CHAPTER


23


… the refuse from them makes the streets appear unkempt and uncared for.

The New New York

, 1909

Upon leaving Elliott, Dwight and I decided it would be just as easy, and certainly a lot cheaper and quicker, to walk over to Seventh Avenue and take the subway uptown. Even though it was cold, cold, cold, the wind had died down for the moment and walking was not too unpleasant as long as we held on to each other and avoided the worst of the ice.

The subway was half empty and we immediately found seats, but when we pulled into the Times Square stop several minutes later, Dwight suddenly grabbed my hand.

“C’mon,” he said, and hurried me out of the train and up the steps into the neon exuberance of New York’s theater district.

Most of the theaters are closed on Mondays, but those that were open were just letting out and the streets were thronged with people despite the bitter cold.

Dwight smiled down into my dazzled eyes and waved his hand to encompass the whole display. “I got ’em to turn everything on just for you.”

“Oh, Major Bryant!” I laughed and stood on tiptoes to kiss him. “You shouldn’t have!”

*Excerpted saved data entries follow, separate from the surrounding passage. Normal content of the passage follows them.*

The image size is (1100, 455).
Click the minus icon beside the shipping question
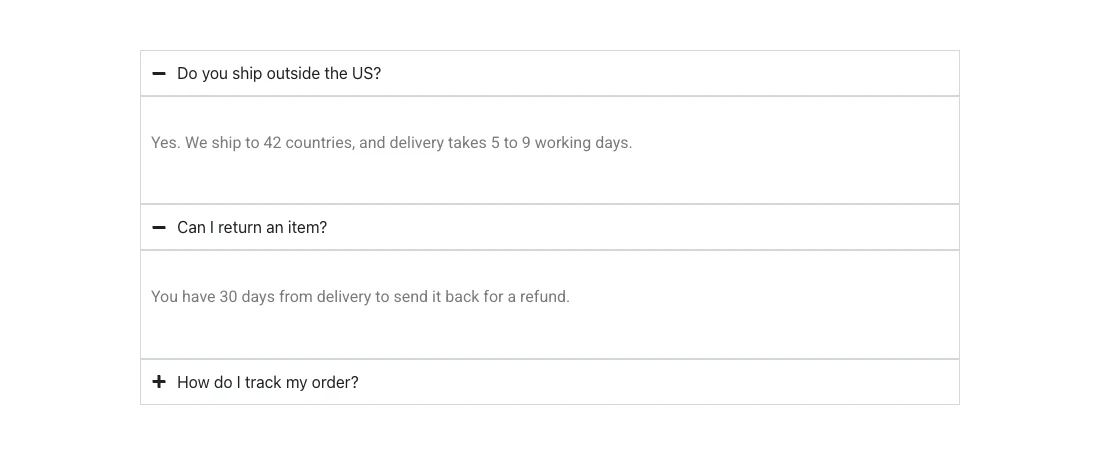159,74
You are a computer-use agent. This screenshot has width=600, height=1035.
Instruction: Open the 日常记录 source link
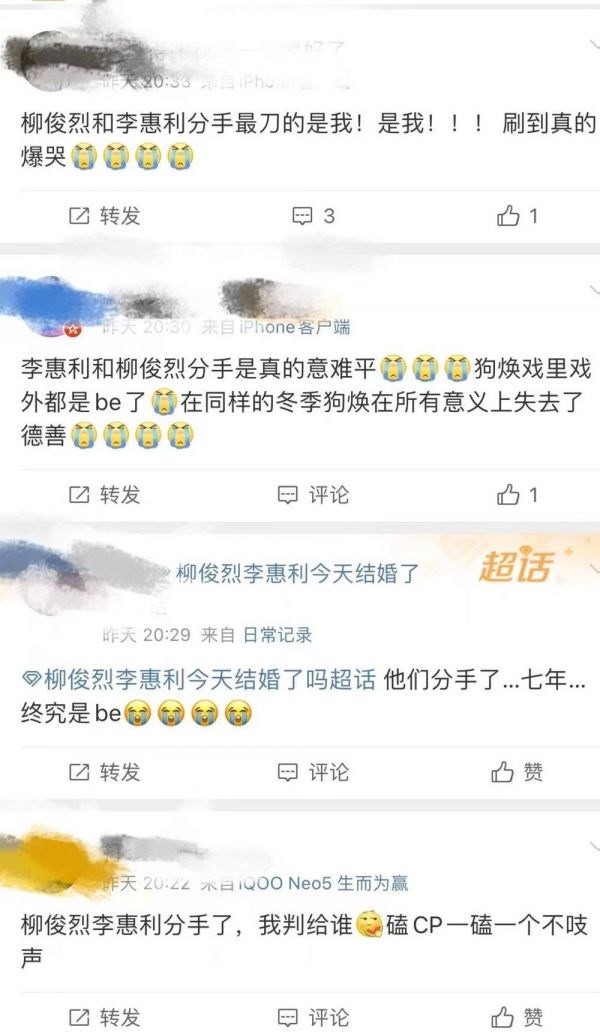coord(277,635)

Grinning happily at my country bumpkin delight and pleased with himself for thinking of it, he stationed himself by a light pole right where Seventh and Broadway intersect at West 42nd Street and I leaned into his comfortable bulk to enjoy the blinking lights, the waterfalls of cascading LEDs, the riotous colors, the eye-popping whites. Brilliant blues and pure yellows chased each other up the front of buildings and erupted in a gush of green at the top. Reds and oranges blazed across the electric billboards. Garish razzamatazz brilliance dazzled my eyes and intoxicated my senses. Except for Dwight’s strong arms around me, I would have gone reeling into the street, drunk with the explosion of flashing lights and color. It was Fourth of July fireworks without the bangs, a thousand overly decorated Christmas trees without the carols, and the perfect antidote for the sadness I felt for Sigrid and Mrs. Lattimore.

“I want one of everything for our pond house,” I told him when I had looked my fill.

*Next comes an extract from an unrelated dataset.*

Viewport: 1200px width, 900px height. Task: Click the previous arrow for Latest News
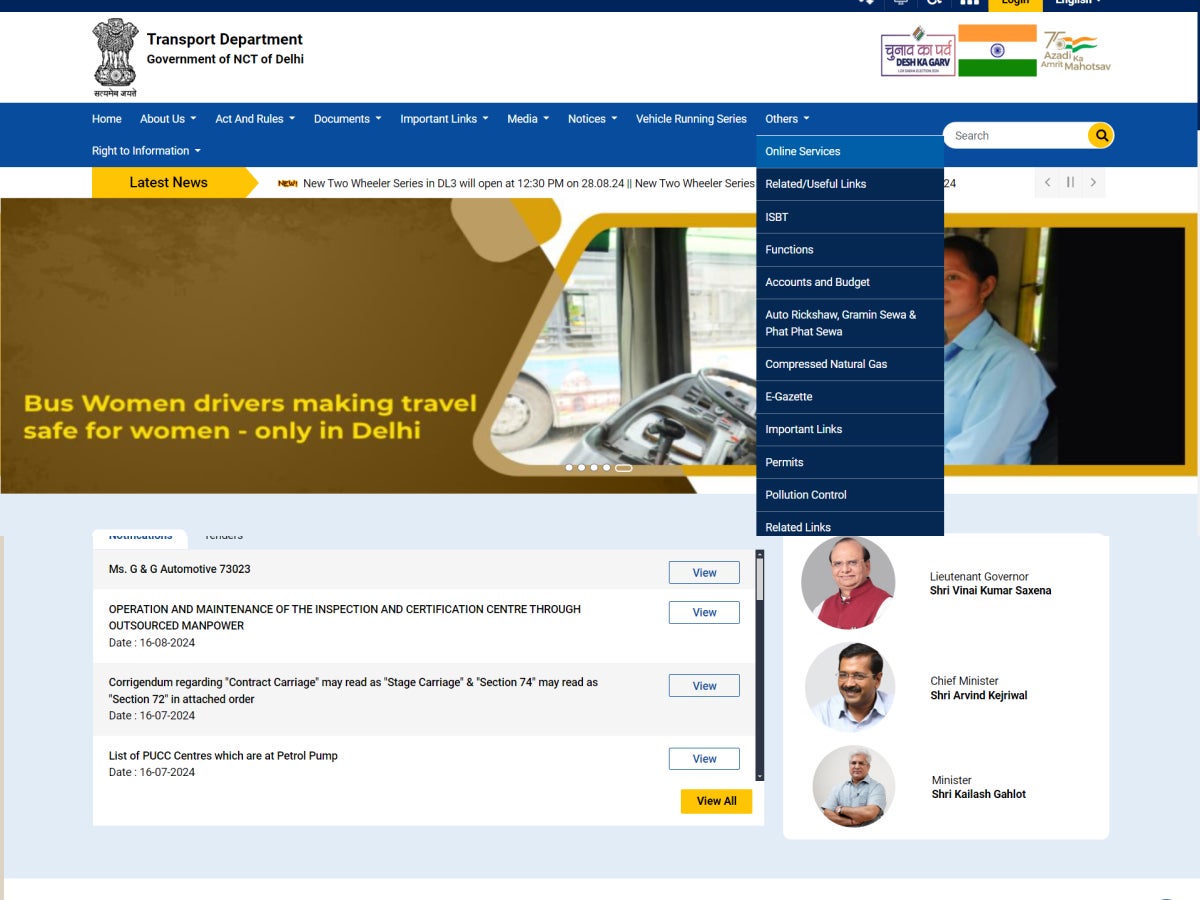[1047, 183]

“Dream on, kid.” He acts appalled by my desire for neon bar signs, and maybe he’s not pretending, but when we do get around to building some sort of screened structure next to the farm pond where we swim and fish in the summertime, I’m determined to wallpaper one side of it with the signs I’ve started collecting.

We found a place where we could sit with a cup of coffee and watch people passing who seemed oblivious to the lights that blazed overhead. Eventually, we threaded our way over to the bus stop and trundled up Broadway to Columbus Circle and on past Lincoln Center, ablaze in its own floodlights.

We got off at our stop, and as we walked up the street to our building, I couldn’t help noticing all the bags of garbage piled along the curb and remembered that Phil Lundigren had told us that first night that pickups were on Tuesday, Thursday, and Saturday mornings.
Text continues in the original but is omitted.